#### [The problem]
From the records below, pull out every line that contains the word "dimensions" and copy those lines. Case counts.

#### [Recorded data]

----------------

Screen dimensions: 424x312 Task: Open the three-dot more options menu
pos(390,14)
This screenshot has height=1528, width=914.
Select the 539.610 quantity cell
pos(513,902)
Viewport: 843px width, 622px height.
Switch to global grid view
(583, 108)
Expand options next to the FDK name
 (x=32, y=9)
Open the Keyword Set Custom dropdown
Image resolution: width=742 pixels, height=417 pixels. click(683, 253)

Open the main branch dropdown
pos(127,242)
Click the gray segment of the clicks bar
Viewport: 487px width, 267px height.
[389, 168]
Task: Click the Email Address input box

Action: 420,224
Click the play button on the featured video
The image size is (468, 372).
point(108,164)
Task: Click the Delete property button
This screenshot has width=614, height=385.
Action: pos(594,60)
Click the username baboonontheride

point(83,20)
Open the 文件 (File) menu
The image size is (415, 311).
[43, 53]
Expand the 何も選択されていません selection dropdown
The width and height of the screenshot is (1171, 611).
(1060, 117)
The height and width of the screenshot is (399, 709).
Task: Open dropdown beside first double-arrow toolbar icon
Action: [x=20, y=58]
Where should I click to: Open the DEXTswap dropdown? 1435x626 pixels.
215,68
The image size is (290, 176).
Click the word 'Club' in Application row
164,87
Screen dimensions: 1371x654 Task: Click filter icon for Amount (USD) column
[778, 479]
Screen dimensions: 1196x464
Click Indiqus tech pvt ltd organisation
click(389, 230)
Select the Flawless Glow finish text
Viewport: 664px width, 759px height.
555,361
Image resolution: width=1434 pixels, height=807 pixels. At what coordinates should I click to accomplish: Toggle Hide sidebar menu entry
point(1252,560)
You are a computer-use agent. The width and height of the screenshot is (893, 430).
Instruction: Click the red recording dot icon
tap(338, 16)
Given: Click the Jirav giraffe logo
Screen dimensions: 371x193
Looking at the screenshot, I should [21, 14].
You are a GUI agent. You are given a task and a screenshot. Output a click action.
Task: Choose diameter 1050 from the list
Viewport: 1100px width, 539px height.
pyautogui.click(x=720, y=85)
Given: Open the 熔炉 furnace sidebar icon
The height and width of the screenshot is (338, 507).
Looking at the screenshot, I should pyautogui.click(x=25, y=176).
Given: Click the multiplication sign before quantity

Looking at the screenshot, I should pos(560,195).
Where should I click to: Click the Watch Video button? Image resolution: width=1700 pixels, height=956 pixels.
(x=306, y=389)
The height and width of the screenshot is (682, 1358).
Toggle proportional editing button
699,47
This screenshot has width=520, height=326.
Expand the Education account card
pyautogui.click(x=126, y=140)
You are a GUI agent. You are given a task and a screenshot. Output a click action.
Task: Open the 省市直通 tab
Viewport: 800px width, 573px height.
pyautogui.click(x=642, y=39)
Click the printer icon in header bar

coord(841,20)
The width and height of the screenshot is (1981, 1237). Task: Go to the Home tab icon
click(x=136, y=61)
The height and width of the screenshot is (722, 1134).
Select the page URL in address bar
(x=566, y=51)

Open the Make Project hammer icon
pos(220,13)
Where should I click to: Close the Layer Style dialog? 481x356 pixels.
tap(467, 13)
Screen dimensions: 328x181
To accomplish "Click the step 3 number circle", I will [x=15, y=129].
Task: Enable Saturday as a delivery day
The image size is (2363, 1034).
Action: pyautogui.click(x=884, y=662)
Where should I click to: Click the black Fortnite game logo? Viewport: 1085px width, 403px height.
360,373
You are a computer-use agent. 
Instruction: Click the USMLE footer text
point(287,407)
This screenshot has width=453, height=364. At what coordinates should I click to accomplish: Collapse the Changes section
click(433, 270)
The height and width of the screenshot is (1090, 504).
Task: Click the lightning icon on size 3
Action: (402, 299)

----------------

#### [Answer to this task]
Screen dimensions: 424x312 Task: Open the three-dot more options menu
Screen dimensions: 1371x654 Task: Click filter icon for Amount (USD) column
Screen dimensions: 1196x464
Screen dimensions: 371x193
Screen dimensions: 328x181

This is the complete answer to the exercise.